Mohon tunggu...
Jhonny Sitorus
Jhonny Sitorus Mohon Tunggu... Jurnalis - Jurnalis

Seorang biasa yang ingin berbagi hidup dengan orang lain malalui tulisan-tulisan.

Selanjutnya

Tutup

Sosbud

Doa Warga HKBP di Setiap Tahun Baru

1 Januari 2013   18:30 Diperbarui: 24 Juni 2015   18:40 3846
+
Laporkan Konten
Laporkan Akun
Kompasiana adalah platform blog. Konten ini menjadi tanggung jawab bloger dan tidak mewakili pandangan redaksi Kompas.
Lihat foto
Bagikan ide kreativitasmu dalam bentuk konten di Kompasiana | Sumber gambar: Freepik

Sudah menjadi tradisi warga gereja HKBP (Huria Kristen Batak Protestan), setiap memulai tahun baru selalu diawali dengan acara ibadah di setipa keluarga. Di saat hiruk-pikuk pesta kembang api di luar rumah atau di pusat-pusat keramaian, namun suasana khusuk menyelimuti rumah keluarga Batak yang beragama Kristen. Saya belum pernah melihat tradisi Kristen ini dijalankan oleh etnis di luar Batak. Jika saya keliru, mohon dikoreksi.

Sebenarnya, tulisan tentang ibadah keluarga Batak bertepatan dengan pergantian tahun, sudah sering diulas panjang lebar. Acara 'mandok hata' ini, merupakan ritual sekelompok masyarakat (Batak) yang sudah terpelihara secara turun-temurun. Bahkan bisa jadi, kegiatan yang dimulai tepat pukul 12 malam atau 00.00, menjadi satu-satunya tradisi di masyarakat Batak yang ada di dunia ini. Unik, karena ketika masyarakat umum merayakan pesta kembang api, namun masyarakat batak menuntup pintu rumah untuk beribada bersama keluarga.

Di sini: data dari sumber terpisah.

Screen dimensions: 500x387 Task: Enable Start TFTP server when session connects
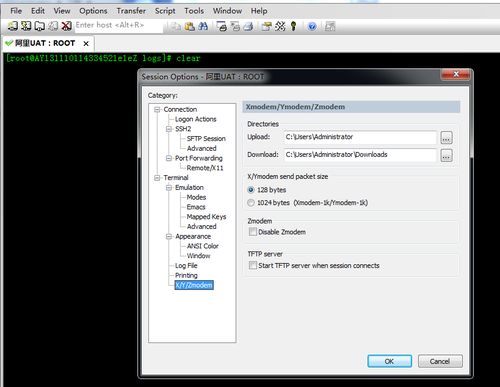click(253, 265)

Biasanya, tata cara beribadah sebelum ibadah dimulai sudah diperoleh saat ibadah 'tutup tahun' di gereja HKBP. Sudah ada susunan acaranya, sehingga pemimpin ibadah tinggal membaca dan diikuti oleh anggota keluarga. Salah satu hal yang membedakan ibadah awal tahun keluarga dengan ibadah lainnya, yakni adanya acara 'mandok hata' atau pesan dan kesan anggota keluarga, dimulai dari anggota keluarga yang terkecil hingga tertua dan akhirnya ditutup dengan doa.

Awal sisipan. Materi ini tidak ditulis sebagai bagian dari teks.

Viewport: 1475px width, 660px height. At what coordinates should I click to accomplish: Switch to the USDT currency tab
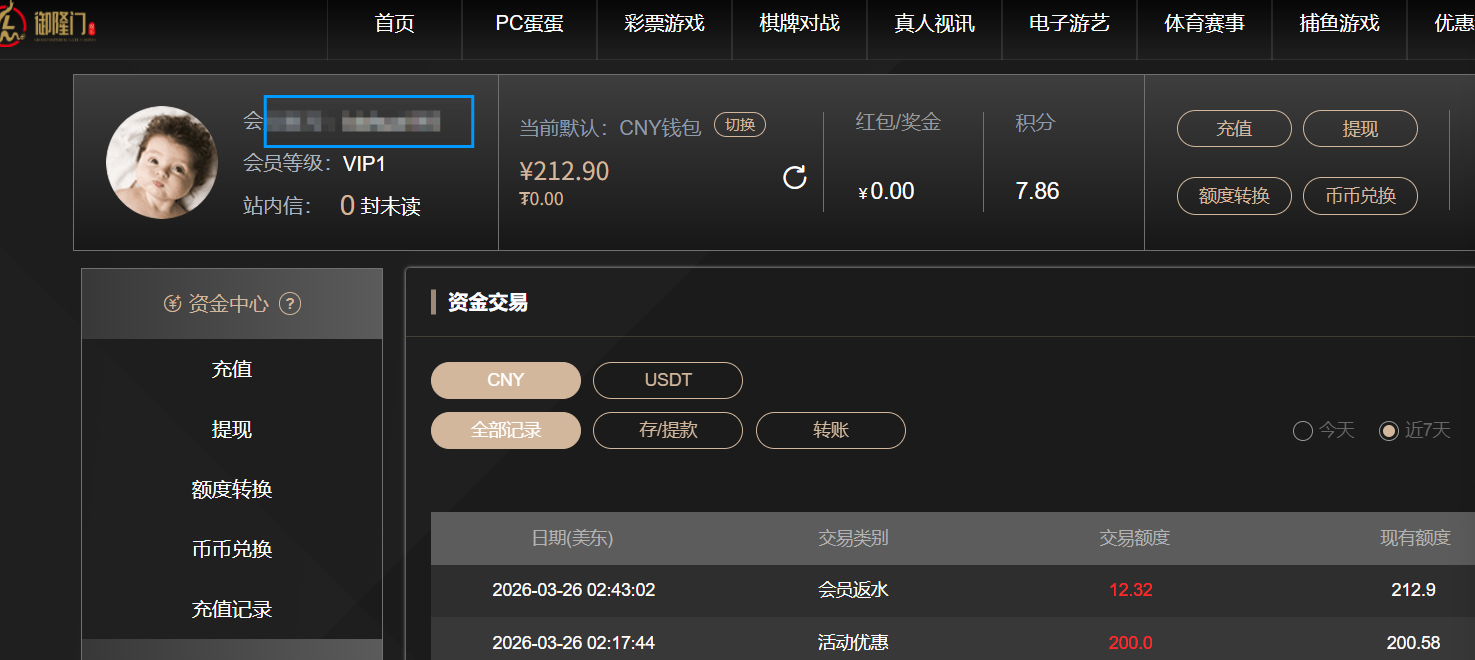[x=668, y=380]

'Mandok hata' ini bisa dibilang salah satu demokrasi yang sudah ada di masyarakat Batak sejak lama. Setiap anggota keluarga diberikan kesempatan bicara apa saja tentang keluhan selama tahun yang sudah lewat dan harapan di tahun baru. Tak jarang, ada anggota keluarga yang menumpahkan emosi hingga menangis, karena selama ini mungkin memendam uneg-unegnya. Atau ada juga anggota keluarga yang diam seribu bahasa, meski akhirnya di tahun mendatang di acara yang sama menumpahkan keluh-kesahnya. Biasanya, anak-anak paling ditunggu komentarnya pertama kali. Selain mereka punya permintaan lucu, seperti meminta tambahan uang saku atau minta dibelikan mainan, tingkah polah mereka menggemaskan karena sulit sekali diminta pertama kali untuk bicara. Ketika masih kecil, saya pernah merasakan sulitnya bicara di depan umum. Namun karena acara ini saya ikuti bertahun-tahun, akhirnya komunikasi saya bisa lancar.

Konon, tradisi ini tetap dijalankan oleh warga HKBP yang ada di luar negeri. Sebagai gereja terbesar di Asia Tanggara, warga HKBP banyak yang tinggal di negara tetangga, Eropa, Amerika Serikat dan di beberapa negara Arab. Bagi warga HKBP yang sudah berkeluarga, tradisi ini sangat baik untuk memupuk persaudaraan dan kekeluargaan, serta mampu memperbaiki komunikasi yang selama ini terganggu. Bagi warga HKBP yang tetap mempertahankan tradisi ini, menunjukkan bahwa keluarga merupakan hal terutama di tengah godaan pesta tahun baru yang luar biasa meriahnya di luar rumah sana.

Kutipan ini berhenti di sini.